The research reviewed in this paper came with significant limitations, including small sample sizes (mostly < 30 participants per group), which reduces the rigor. Another significant limitation is accounting for co-occurring conditions; only 7 of 18 studies explicitly controlled for other psychiatric disorders. SUDs such as nicotine and tobacco use disorders, AUD, and other SUDs frequently co-occur with GD, and the presence of psychiatric conditions significantly increases the odds of disordered gambling [53, 54•, 55]. Altered HPA axis activity has also been observed in people with heavy use of heroin, cocaine, alcohol, and stimulants [40, 41, 56,57,58]. Thus, limited research observing stress reactivity in GD and PG populations could be driven by SUDs that were not controlled in studies in this review. Similarly, mood disorders are common in individuals with GD [53]. Other research has found altered cortisol and heart rate activity in mood disorders such as MDD, MDD with psychotic features, and Bipolar Disorder compared to healthy individuals [59, 60]. Therefore, findings discussed in this review should be understood considering other potential mood conditions that may impact them.

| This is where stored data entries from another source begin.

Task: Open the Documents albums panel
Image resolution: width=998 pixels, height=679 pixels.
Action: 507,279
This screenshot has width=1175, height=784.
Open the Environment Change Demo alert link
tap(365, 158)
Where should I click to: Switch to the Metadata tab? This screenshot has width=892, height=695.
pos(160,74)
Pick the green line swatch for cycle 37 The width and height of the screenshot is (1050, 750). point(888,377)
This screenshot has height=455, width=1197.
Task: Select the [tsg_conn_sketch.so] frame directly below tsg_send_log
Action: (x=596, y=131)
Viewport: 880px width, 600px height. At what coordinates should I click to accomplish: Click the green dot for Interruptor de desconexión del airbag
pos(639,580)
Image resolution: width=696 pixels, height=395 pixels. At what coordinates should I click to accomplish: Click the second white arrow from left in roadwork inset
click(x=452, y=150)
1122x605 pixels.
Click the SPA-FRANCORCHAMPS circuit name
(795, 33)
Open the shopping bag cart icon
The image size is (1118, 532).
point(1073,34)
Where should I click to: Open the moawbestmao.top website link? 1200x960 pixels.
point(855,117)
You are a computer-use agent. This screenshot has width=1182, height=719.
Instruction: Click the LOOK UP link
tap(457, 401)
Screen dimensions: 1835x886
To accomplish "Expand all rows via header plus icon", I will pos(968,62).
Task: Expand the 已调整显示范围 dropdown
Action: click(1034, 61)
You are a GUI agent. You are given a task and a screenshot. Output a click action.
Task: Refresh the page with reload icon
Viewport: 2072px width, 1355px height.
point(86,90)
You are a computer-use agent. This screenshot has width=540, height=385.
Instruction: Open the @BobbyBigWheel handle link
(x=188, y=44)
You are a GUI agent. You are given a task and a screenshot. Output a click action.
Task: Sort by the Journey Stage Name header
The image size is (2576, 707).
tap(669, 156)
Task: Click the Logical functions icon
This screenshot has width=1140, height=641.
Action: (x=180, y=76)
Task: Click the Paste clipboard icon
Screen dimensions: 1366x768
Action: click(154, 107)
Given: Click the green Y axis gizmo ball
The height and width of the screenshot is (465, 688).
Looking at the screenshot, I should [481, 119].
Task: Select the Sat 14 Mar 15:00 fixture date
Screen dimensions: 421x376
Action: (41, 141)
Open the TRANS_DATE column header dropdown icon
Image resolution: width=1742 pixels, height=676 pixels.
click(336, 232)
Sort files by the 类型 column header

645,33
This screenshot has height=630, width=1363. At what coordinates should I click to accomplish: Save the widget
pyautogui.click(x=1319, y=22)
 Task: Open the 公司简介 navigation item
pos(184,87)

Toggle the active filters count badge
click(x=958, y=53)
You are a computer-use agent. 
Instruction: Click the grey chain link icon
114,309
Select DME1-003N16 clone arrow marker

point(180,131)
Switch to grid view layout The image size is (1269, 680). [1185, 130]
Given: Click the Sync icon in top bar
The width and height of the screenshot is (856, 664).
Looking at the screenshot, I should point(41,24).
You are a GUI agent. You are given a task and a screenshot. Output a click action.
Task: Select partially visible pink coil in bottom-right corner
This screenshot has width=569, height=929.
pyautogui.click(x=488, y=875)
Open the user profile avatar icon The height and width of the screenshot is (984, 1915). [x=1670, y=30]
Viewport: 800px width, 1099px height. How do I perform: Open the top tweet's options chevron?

Lastly, these limitations may be further compounded by sex- and gender-related differences; 12 of 18 studies discussed in this review included only male participants. Although males generally have higher GD rates [61], previous research also identifies sex differences in stress physiology. For example, research conducted in MDD and Generalized Anxiety Disorder populations finds that only females displayed different area under the curve in cortisol compared to HC groups [62]. Differences are also observed in SUDs, such that males with combined SUDs have greater cortisol activity in response to psychosocial stress than females [37]. Previous work has even highlighted different stress-driven motivations for gambling between sexes, as females are more likely to report gambling to relieve stress and anxiety than males and often report greater past-week mood disturbances than males [63, 64]. Thus, the current state of the research on stress physiology provides little insight into important sex differences.

Conclusion

This systematic review elucidated a need for more research surrounding stress physiology in gambling populations. Due to greatly limited research exploring acute stress reactivity in GD and PG populations, inclusion criteria were expanded to allow studies generally exploring physiological stress activity. Studies discussed in this review came with significant limitations, including small and mostly male samples with limited control for relevant co-occurring conditions. While it is difficult to draw concrete conclusions from these findings due to their heterogeneity, some themes can be identified. First, the acute stress response may be blunted in PG and GD populations. However, these findings were only consistent across two of three studies, with notable confounds. Nevertheless, findings to date suggest that basal stress measures do not differ between PG/GD populations and healthy groups. Diurnal activity, however, appears more frequently altered amongst gambling populations, but the direction of change is unclear. Failure to control for diurnal fluctuations in studies extracting basal measures may potentially explain null findings. Risky decision-making and gambling may more reliably alter stress activity in PG/GD populations, particularly in real-stakes situations. In neutral lab settings and second-hand viewings, differences are largely mitigated between PG/GD and HC groups. Considering the diverse methodologies employed in treatment intervention studies, general conclusions cannot be drawn from the existing work. Thus, future research should seek to validate acute stress findings, explore their relationships to decision-making and associated neural circuits, examine further basal stress activity, and investigate potential therapeutic options targeting stress systems in GD and PG populations.